On ne peut vraiment pas croire aux absurdités dans lesquelles les autorités locales tombent. Un tel cas est la Décision sur l’Ordre Municipal de la Ville de Split (Journal Officiel de la Ville de Split, numéro 76/2022) qui a récemment été annulée par le Haut Tribunal Administratif (HAC) en raison d’une erreur de procédure qui semble avoir été commise même sciemment pour des raisons inconnues.
Et ce n’est pas la première fois. Nous avons écrit sur les erreurs de procédure d’autres municipalités et avons toujours conclu qu’elles manquent soit de personnel pour s’attaquer à toutes les réglementations croates, soit qu’elles gèrent tout de manière superficielle en croyant que les shérifs locaux sont suffisamment puissants pour réprimer toute tentative de contester les décisions prises. Et puis elles se retrouvent face à quelqu’un de courageux qui poursuit la municipalité et le tribunal annule des décisions déjà mises en œuvre, ce qui permet aux personnes affectées de demander une compensation à l’autorité locale.

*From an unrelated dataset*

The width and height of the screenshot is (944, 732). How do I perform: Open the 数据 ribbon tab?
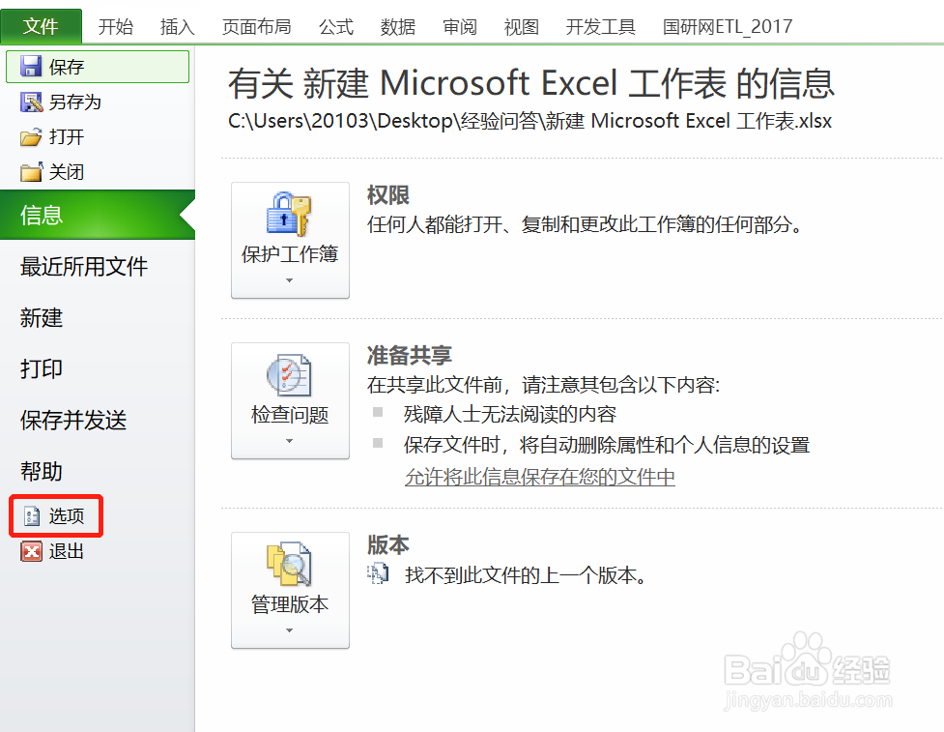(x=397, y=26)
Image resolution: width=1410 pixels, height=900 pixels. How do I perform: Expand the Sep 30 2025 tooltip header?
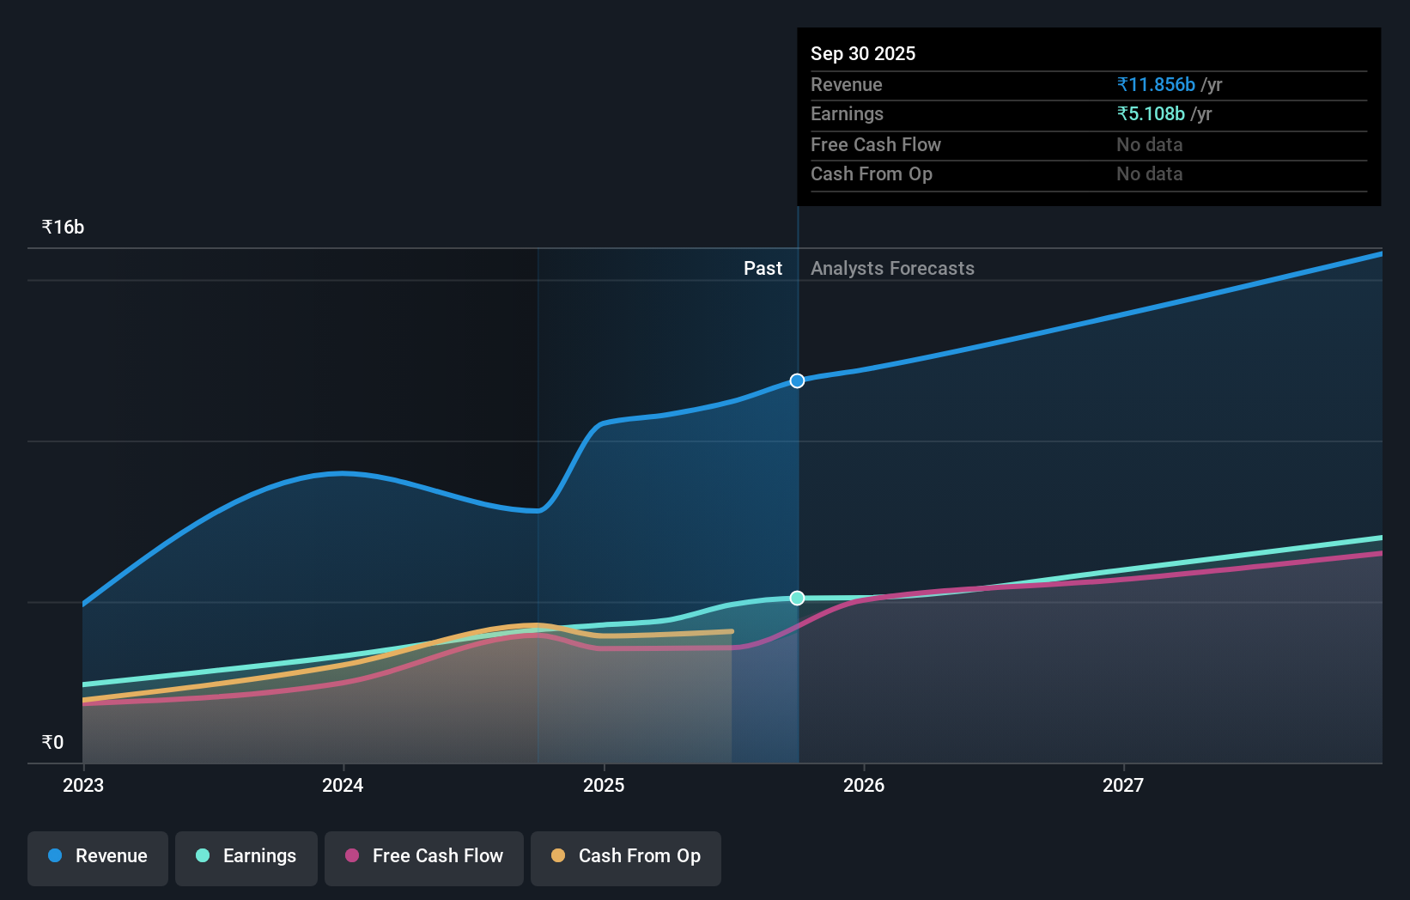[x=863, y=53]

Peut-être ne devrions-nous pas être surpris par l’ignorance des procédures lorsqu’il s’agit de petites communautés, mais quand une telle chose se produit dans la deuxième plus grande ville croate, c’est vraiment une raison de se frapper le front. Le mérite de l’affaire n’est pas important ici, car le HAC ne l’a pas non plus considéré, mais on peut supposer que le conseil municipal voulait établir un ordre dans le placement des terrasses extérieures (shteks) devant les cafés et restaurants. Ils ont créé le désordre, ce dont beaucoup à Split se sont plaints. Il existe également des directives du Département de Conservation à Split datant de 2012, mais aucune autorité jusqu’à celle-ci n’a sérieusement tenté de s’en occuper.
La Décision est Tombée Silencieusement
On pourrait dire qu’un tel effort de l’autorité locale est louable, ce qui, il faut l’admettre, surtout avec Bojan Ivošević, fonctionne de manière quelque peu aléatoire (bien qu’il ne soit certainement pas d’accord avec cette affirmation, tout comme le Maire Ivica Puljak), et comme si cela avait été confirmé par le jugement du HAC.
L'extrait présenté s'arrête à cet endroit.